(Source text)
————

What's Up at the USDA Office?

Upcoming Deadlines/Dates
October 31: Organic Certification Cost-Share and Transition/Education Certification Program

The Wonderful Smell of Healthy Soil
by LuAnn Rolling, District Conservationist

You may not have heard of geosmin but, wherever you may be on this planet, it is highly likely that you’d recognize its smell.

Geosmin is the soil-based compound that gives the earthy smell so characteristic of spring. It’s the wonderful smell after recent rainfall or while digging in the soil and is also the source of the earthy taste in some vegetables. The human nose is so sensitive to the compound that it is detectable at one hundred parts per trillion.  To put that in context, a shark can smell blood at one part per million. That means human noses are 200,000X more sensitive to geosmin than a shark is to blood.

Geosmin boosts certain chemicals like serotonin and norepinephrine in your brain which act like antidepressants. Rain on healthy soils may decrease stress and improve your mood.  That’s why a good rain can be so refreshing to human mental health. The earthy smell of geosmin is directly related to healthy soil microbes.

It’s not the soil we smell, but the bacteria in the soil that’s producing the chemical that we smell. The smell will be different depending on where the soil is found.  Healthy, productive soils should smell fresh, clean and pleasant or have little odor at all. If the soil smells like ammonia or has a rotten odor that is a good indication there is poor drainage or lack of oxygen in the soil.

————

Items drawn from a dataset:
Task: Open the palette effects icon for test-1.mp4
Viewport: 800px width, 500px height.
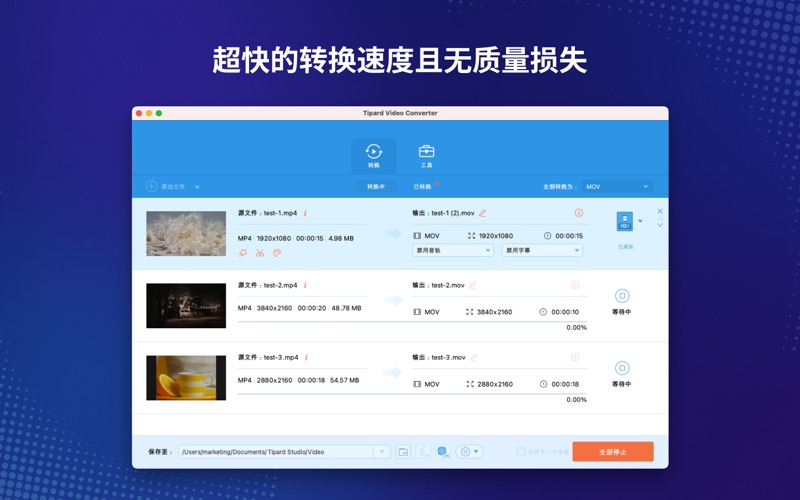Action: [277, 253]
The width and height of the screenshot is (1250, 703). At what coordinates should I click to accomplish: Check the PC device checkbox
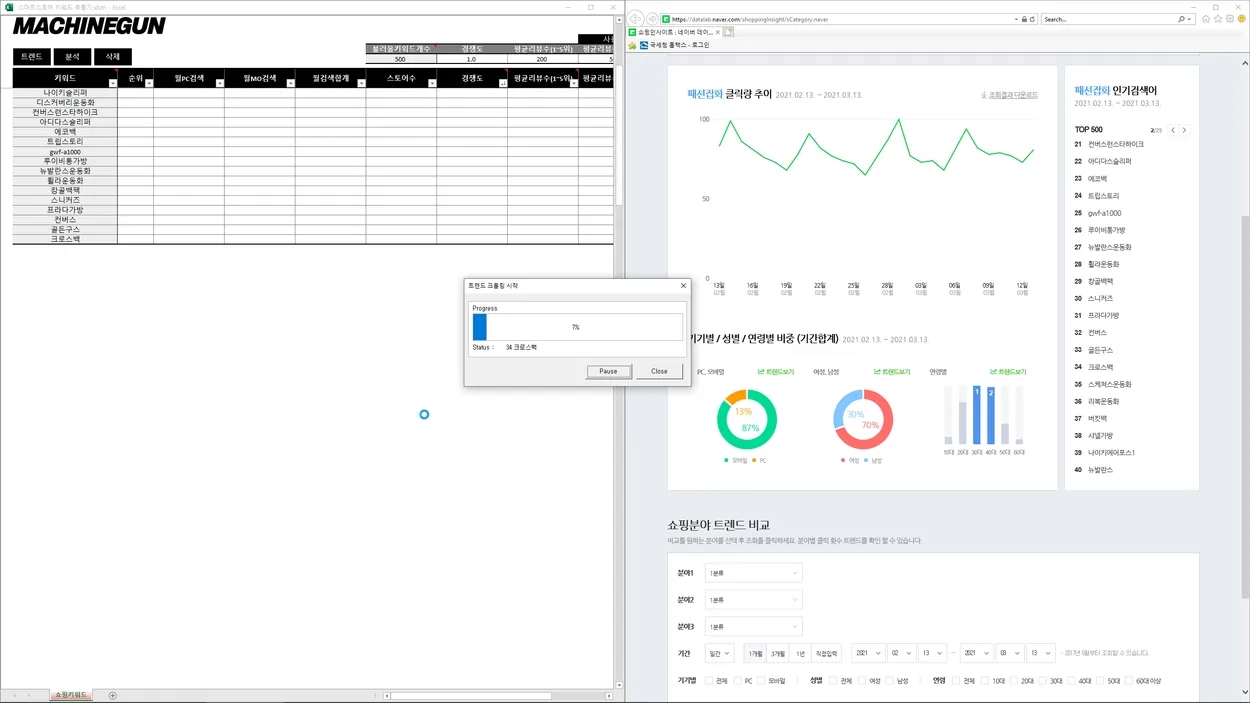[x=736, y=681]

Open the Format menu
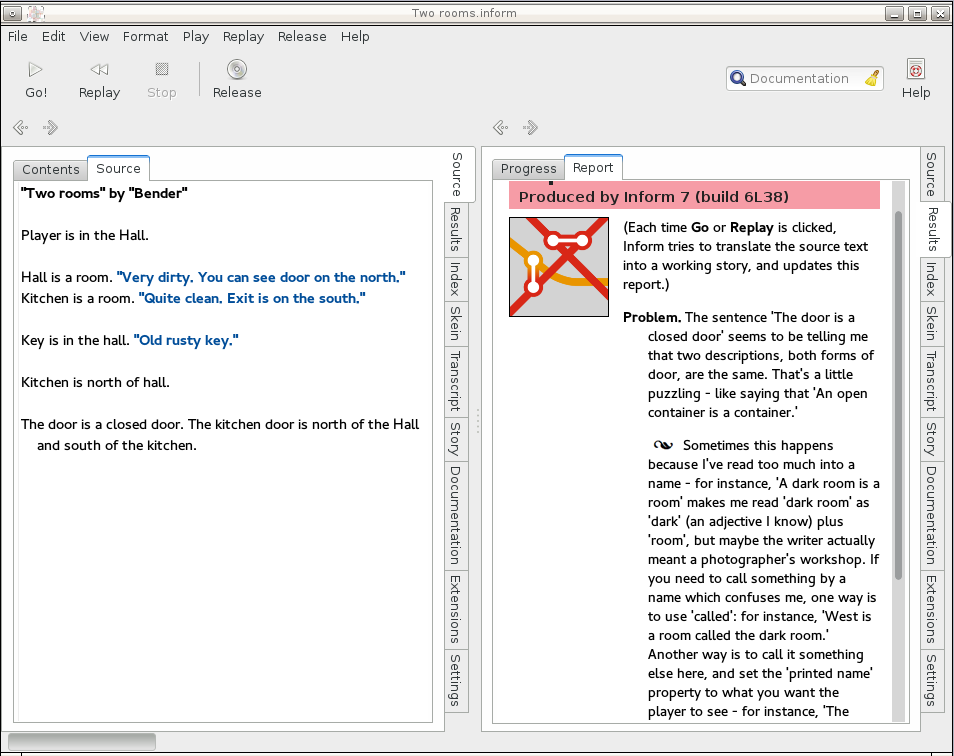[x=145, y=36]
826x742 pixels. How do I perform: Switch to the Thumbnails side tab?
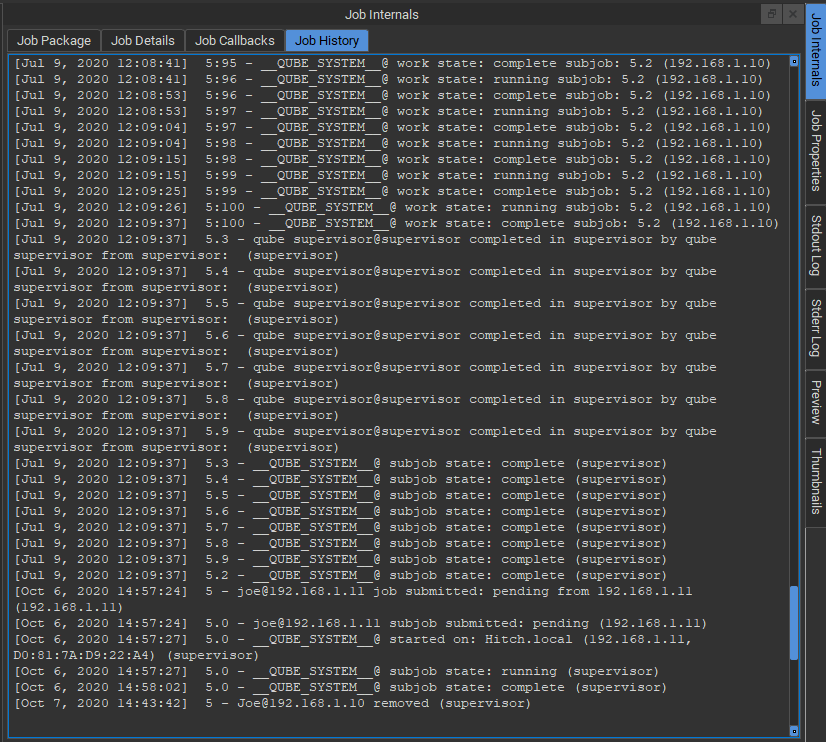tap(815, 481)
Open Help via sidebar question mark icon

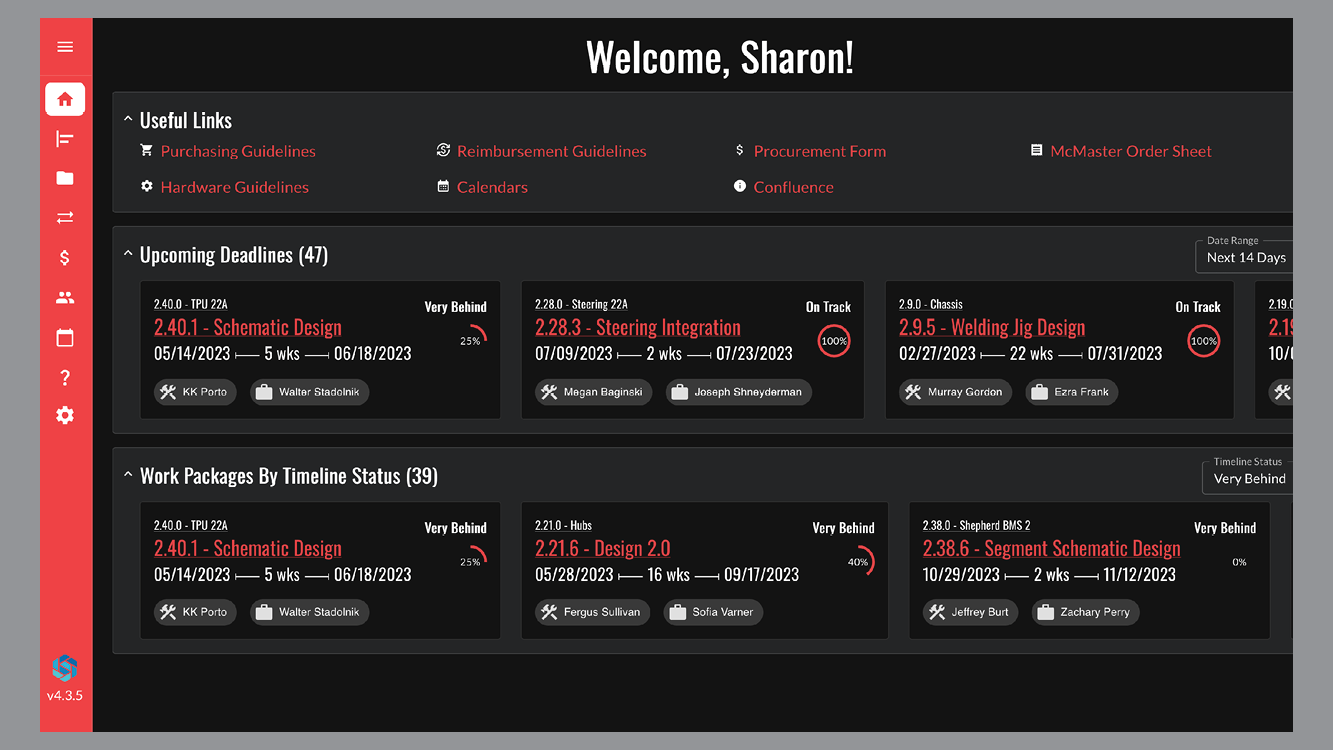(65, 378)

————

(Problems and tasks)
1 > Answer these questions from the article on the smell of healthy soil.
(a) At what concentration can the human nose detect geosmin?
(b) Which two brain chemicals does geosmin boost?
(c) What does soil that smells like ammonia or has a rotten odor indicate?
2 > Resume the article on the smell of healthy soil, picking up after its final sentence.

(Answers for this exercise)
1 >
(a) One hundred parts per trillion.
(b) Serotonin and norepinephrine.
(c) Poor drainage or a lack of oxygen in the soil.

2 >
But why does this odor exist? New research by scientists in Sweden and the UK has helped to explain why. The secret, according to the study published in Nature Microbiology, lies in an ancestral mutual relationship between the soil bacteria Streptomyces and primitive, six-legged creatures called springtails (Collembola).

Streptomyces are globally significant bacteria that produce a range of organic compounds, including chemical weapons to fight off enemies in the soil such as nematodes. These have been used for human use as some of the world’s most effective antibiotics.

The study finds that geosmin and 2-MIB are chemical signals that guide springtails to Streptomyces as a privileged food source.

Professor Mark Buttner of the John Innes Centre, one of the authors of the study, explains: “There is mutual benefit. The springtails eat the Streptomyces and then distribute the viable spores so the Streptomyces get dispersed.”

So, the next time you walk in the woods or dig in your garden and notice the “smell of spring”, spare a thought for the springtails and Streptomyces toiling in the soil below; an example of chemical communication that’s endured for 450 million years. When we smell that sweet fragrance of soil remember the soil is alive and ultimately it’s the soil that gives us life.